Problem description
The data below holds a line containing "Screen dimensions: 1080x584" and a line containing "You are a computer-use agent. This"; please quote exactly those two lines and every line between them, and nothing else.
***** Exercise material
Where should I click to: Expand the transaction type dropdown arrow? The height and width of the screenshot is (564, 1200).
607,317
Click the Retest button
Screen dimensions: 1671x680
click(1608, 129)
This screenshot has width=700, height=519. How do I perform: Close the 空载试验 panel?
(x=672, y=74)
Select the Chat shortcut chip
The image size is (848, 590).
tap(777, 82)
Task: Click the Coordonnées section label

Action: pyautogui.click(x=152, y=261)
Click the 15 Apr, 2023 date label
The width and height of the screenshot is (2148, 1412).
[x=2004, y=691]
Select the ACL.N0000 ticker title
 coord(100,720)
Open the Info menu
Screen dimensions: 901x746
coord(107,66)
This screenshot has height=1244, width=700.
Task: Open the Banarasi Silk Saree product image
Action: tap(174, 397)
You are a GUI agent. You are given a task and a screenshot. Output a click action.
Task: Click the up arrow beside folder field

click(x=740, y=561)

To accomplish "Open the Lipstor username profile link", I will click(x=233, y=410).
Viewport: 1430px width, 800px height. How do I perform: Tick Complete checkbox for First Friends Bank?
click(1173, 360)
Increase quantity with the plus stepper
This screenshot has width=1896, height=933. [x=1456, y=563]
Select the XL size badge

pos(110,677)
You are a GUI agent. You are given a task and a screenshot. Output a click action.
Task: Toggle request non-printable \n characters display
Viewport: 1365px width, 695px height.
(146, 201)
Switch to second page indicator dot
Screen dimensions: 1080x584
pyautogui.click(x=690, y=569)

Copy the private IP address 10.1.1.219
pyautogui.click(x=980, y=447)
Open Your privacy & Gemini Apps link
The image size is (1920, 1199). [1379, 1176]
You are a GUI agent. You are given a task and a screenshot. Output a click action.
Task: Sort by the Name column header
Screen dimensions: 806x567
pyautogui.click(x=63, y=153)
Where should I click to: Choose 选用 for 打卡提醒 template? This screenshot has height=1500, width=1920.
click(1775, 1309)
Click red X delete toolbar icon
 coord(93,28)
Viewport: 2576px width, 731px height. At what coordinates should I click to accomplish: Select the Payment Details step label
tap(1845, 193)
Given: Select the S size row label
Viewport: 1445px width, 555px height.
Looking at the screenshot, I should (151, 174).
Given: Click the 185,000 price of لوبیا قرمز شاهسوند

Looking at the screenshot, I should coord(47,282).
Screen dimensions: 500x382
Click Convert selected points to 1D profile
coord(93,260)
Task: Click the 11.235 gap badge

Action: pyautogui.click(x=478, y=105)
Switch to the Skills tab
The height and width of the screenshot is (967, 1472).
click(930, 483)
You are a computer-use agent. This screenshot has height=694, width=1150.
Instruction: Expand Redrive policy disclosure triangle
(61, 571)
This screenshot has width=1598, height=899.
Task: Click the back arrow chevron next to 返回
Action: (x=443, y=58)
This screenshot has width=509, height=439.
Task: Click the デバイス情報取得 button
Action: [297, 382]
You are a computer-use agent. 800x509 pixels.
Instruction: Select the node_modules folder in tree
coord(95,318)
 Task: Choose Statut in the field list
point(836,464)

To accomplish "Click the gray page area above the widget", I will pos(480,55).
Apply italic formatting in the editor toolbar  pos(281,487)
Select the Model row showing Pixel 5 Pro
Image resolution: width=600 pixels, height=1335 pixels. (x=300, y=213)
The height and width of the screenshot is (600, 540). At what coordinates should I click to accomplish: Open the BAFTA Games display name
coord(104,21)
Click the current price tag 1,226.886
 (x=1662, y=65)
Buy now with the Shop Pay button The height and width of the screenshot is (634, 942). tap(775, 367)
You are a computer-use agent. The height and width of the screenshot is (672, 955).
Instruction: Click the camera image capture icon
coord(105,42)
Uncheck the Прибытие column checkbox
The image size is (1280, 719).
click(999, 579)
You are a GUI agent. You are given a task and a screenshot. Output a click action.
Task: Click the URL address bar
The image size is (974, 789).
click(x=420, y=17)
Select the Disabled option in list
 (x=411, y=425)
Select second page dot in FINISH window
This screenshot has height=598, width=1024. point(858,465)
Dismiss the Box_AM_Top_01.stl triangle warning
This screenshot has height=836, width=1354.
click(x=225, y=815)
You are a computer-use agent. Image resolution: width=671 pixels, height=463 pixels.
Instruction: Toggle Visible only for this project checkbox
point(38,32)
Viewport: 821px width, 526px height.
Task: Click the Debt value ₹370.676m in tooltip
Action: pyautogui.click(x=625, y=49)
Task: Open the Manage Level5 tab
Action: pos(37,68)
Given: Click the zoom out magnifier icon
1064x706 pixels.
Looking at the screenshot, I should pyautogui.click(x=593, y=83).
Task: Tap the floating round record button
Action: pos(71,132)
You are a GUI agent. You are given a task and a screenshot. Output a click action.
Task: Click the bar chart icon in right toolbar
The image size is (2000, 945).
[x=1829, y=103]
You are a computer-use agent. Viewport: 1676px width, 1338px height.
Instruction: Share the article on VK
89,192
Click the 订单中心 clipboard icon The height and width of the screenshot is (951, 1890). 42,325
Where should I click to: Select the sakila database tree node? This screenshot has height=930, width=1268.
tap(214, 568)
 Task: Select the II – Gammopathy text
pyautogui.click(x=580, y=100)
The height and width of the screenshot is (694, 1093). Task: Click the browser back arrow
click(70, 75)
**********
Solution
Screen dimensions: 1080x584
pyautogui.click(x=690, y=569)

Copy the private IP address 10.1.1.219
pyautogui.click(x=980, y=447)
Open Your privacy & Gemini Apps link
The image size is (1920, 1199). [1379, 1176]
You are a GUI agent. You are given a task and a screenshot. Output a click action.
Task: Sort by the Name column header
Screen dimensions: 806x567
pyautogui.click(x=63, y=153)
Where should I click to: Choose 选用 for 打卡提醒 template? This screenshot has height=1500, width=1920.
click(1775, 1309)
Click red X delete toolbar icon
 coord(93,28)
Viewport: 2576px width, 731px height. At what coordinates should I click to accomplish: Select the Payment Details step label
tap(1845, 193)
Given: Select the S size row label
Viewport: 1445px width, 555px height.
Looking at the screenshot, I should (151, 174).
Given: Click the 185,000 price of لوبیا قرمز شاهسوند

Looking at the screenshot, I should coord(47,282).
Screen dimensions: 500x382
Click Convert selected points to 1D profile
coord(93,260)
Task: Click the 11.235 gap badge

Action: pyautogui.click(x=478, y=105)
Switch to the Skills tab
The height and width of the screenshot is (967, 1472).
click(930, 483)
You are a computer-use agent. This screenshot has height=694, width=1150.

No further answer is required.